Questo processo avverso alla stampa cartacea tradizionale – quotidiani, riviste e periodici – comincia con la concorrenza della televisione dopo la seconda Guerra mondiale, seguita più recentemente dall’accesso gratuito via Internet alle edizioni elettroniche dei giornali, a cui si aggiunge la comparsa dei media cartacei ed elettronici gratuiti, finanziati solo dalla pubblicità. Tutto questo porta gran parte della pubblicità ad emigrare verso i nuovi mezzi, e alla conseguente tendenza allo sbilancio finanziario dei media tradizionali.
È significativo il caso degli Stati Uniti: qui, negli ultimi due anni, i lettori di informazioni online sono aumentati del 19%, mentre solo nel 2008 i lettori dei principali 50 siti web sono il 27% in più: è un chiaro esempio del passaggio dai media stampati a quelli elettronici. Contemporaneamente, la pubblicità che ha abbandonato la stampa scritta è di molto superiore a quella che si è rivolta ai media gratuiti online, e a questo deficit si aggiunge la sensibile riduzione nella vendita di giornali.
Anche oggi negli Stati Uniti la tiratura complessiva dei quotidiani cartacei raggiunge 48 milioni di persone, e molti di questi giornali continuano a produrre profitti. Ma negli ultimi due anni le entrate sono diminuite del 23%.
Per sopravvivere – visto che alcuni sono falliti e altri barcollano – i media riducono il personale, chiudono le sedi dei corrispondenti esteri, ipotecano parte delle loro proprietà, si limitano alle versioni virtuali e/o riducono il numero delle pagine. Si stima che il settore del giornalismo Usa si sia ridotto del 10% l’anno scorso e che, tra il 2001 e la fine di quest’anno, il calo dell’occupazione in questo campo raggiungerà un 25%.
Si spiega così la convinzione diffusa che in un futuro prossimo possa scomparire l’edizione scritta di un giornale come il New York Times – che ha accumulato un debito di 400 milioni di dollari – e che sopravviva solo la sua versione elettronica. È un’incognita, visto che con le entrate della versione online, il Times potrà mantenere solo il 20% dell’attuale team giornalistico.
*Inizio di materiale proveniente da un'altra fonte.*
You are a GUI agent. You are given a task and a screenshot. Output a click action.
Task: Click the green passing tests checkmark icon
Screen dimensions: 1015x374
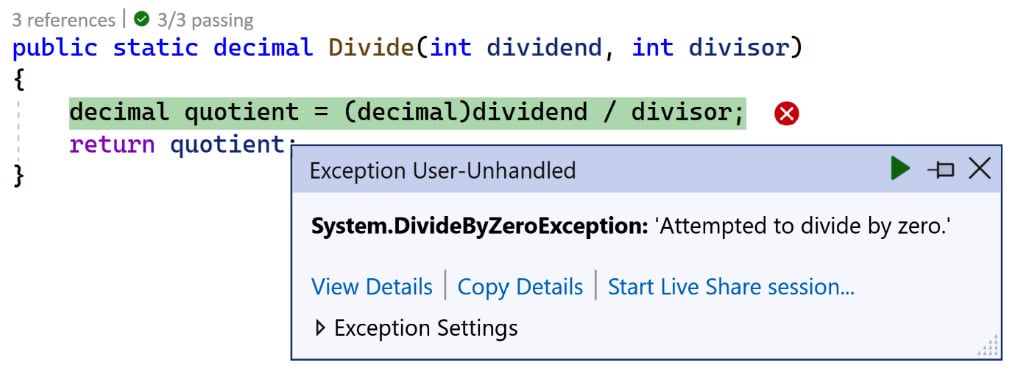pos(142,19)
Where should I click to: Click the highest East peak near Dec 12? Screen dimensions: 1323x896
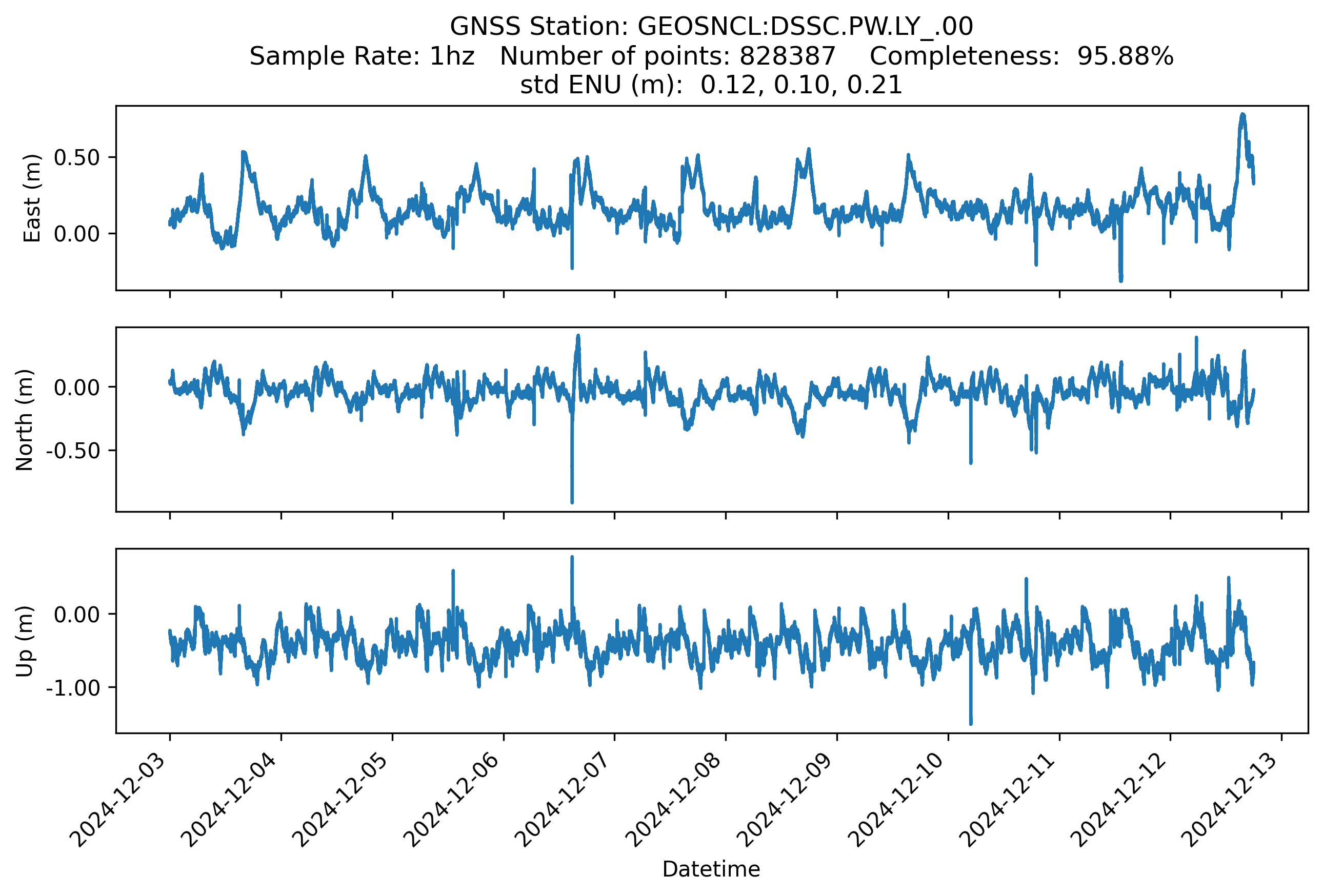pos(1242,115)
Siamo di fronte ad un processo complesso e contrastante, che solo in parte potrà attenuare un’inversione del ciclo economico; per questo, preoccupano gli effetti negativi sull’informazione legata ai temi dello sviluppo. I media che se ne occupano, che siano i nuovi o i tradizionali, sono caratterizzati da una dispersività. Hanno difficoltà a focalizzare il messaggio, al contrario delle multinazionali delle comunicazioni, che impongono i loro temi all’agenda dell’informazione internazionale. Uno dei passi che questi mezzi potrebbero intraprendere è organizzare un sistema di scambio (simile a quello di alcune reti di grandi giornali) sui temi dello sviluppo, condividendo un’informazione specializzata e professionale. Ma serve molto di più per contrastare queste tendenze.
Fronteggiare questa situazione non è solo compito dei comunicatori. A questa battaglia devono partecipare la società civile, attore dinamico e al tempo stesso consumatore di questa informazione; i circoli accademici, nel formare i professionisti di fronte a questa fase difficile, e quindi migliorare la loro capacità di ricerca per poter capire e riuscire a rispondere alle nuove sfide, e ovviamente i comunicatori del Nord e del Sud, che hanno ampi spazi per incentivare la cooperazione reciproca.